Il y a longtemps, lorsque je vivais encore dans le canton de Zurich, nous avons eu une coupure totale d’électricité d’une vingtaine de minutes en pleine nuit. Je me souviens encore parfaitement de cette expérience. L’obscurité était complète, lugubre, mais aussi fascinante. On voyait des lampes de poche s’allumer dans les logements, parfois des lueurs blafardes sans doute dues à des bougies, mais rien de plus. J’avais fort heureusement une vieille lampe à gaz de camping dans la maison et nous étions ainsi installés plutôt confortablement autour de la table (il y avait matière à conversation) et nous attendions la suite des événements. Jusqu’à ce que tout revienne à la normale. Ensuite, il nous a fallu une bonne demi heure pour redémarrer toute l’électronique dans la maison: mettre à l’heure les montres, redémarrer le réseau sans fil, reprogrammer les minuteurs, etc. La coupure de courant n’était évidemment pas la conséquence d’une pénurie, mais résultait d’une panne technique. Mais elle m’a montré à quel point nous étions dépendants de l’électricité. En définitive, l’électricité ne sort pas tout simplement de la prise de courant. Elle doit d’abord être produite, puis acheminée. Cette expérience a été particulièrement instructive pour mes fils qui ne connaissent pas les heures sombres. Lorsque l’obscurité était presque totale dans les villages à la nouvelle lune, que les logements n’étaient que faiblement éclairés – les fameuses ampoules de 25 watts – que l’éclairage public n’était pas encore monnaie courante ou que nous ne connaissions les publicités lumineuses qu’à travers la télévision (Tokyo). Les vitrines étaient également éteintes de nuit et tout cela n’était pas dénué de charme. Une ambiance qui rappelait un peu le camping, quand il fallait se rendre aux toilettes la nuit avec une lampe de poche, ce que je trouvais particulièrement aventureux. Pollution lumineuse? Non, ce terme n’existait même pas encore.

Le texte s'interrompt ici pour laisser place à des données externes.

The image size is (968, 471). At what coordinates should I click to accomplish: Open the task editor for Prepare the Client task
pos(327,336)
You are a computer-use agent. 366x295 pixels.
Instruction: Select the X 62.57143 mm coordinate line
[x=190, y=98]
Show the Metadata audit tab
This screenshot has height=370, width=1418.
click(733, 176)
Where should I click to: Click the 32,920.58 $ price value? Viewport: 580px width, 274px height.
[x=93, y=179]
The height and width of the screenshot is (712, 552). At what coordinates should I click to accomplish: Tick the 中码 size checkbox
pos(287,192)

Ce que je voudrais dire, c’est que nous pouvons aussi très bien nous en sortir avec moins (de lumière). Si le prix de l’électricité était basé sur la rareté, dont nous savons qu’elle a un prix, nous gérerions certainement l’électricité très différemment. La rareté est aussi toujours une contrainte douce en faveur des économies, ce qui est plutôt positif dans une société qui connaît l’opulence. Mais par où commencer? Cette discussion a au moins le mérite d’être lancée et elle prend parfois des allures grotesques. Notamment quand d’aucuns tentent d’expliquer pourquoi les économies, voire les contingentements, sont impossibles chez eux. Secrètement, j’aimerais bien que la situation soit vraiment tendue un jour. Le potentiel d’économies est en effet considérable, mais il n’y a que dans une telle situation qu’il serait un peu mieux exploité. Nous n’aurions sans doute même pas besoin de grelotter si nous ne chauffions pas aussi en même temps l’environnement, parce que la fenêtre basculante reste ouverte toute la journée et que le logement est chauffé à 22 °C sans discontinuer, bien que nous ne passions peut-être que 12 heures par jour chez nous. Si les autoroutes n’étaient pas éclairées en Belgique, il n’y aurait probablement pas d’accidents supplémentaires. Car au plan statistique, il n’y a pas de lien entre l’éclairage urbain et la fréquence des accidents. Les magasins de la Bahnhofstrasse et d’ailleurs ne subiraient certainement pas de baisse du chiffre d’affaires, parce que leurs vitrines ne seraient plus éclairées la nuit. Vérifiez par vous-même tous les endroits éclairés pendant la nuit, parfois avec une lumière vive. Est-ce vraiment nécessaire? Nous vivons malheureusement à une époque où tout doit si possible continuer comme avant. Car personne n’aime changer ses habitudes, comme le coronavirus nous l’a enseigné. Sauf s’il y est contraint. Cet hiver, l’heure sera venue et ce sera de notre faute.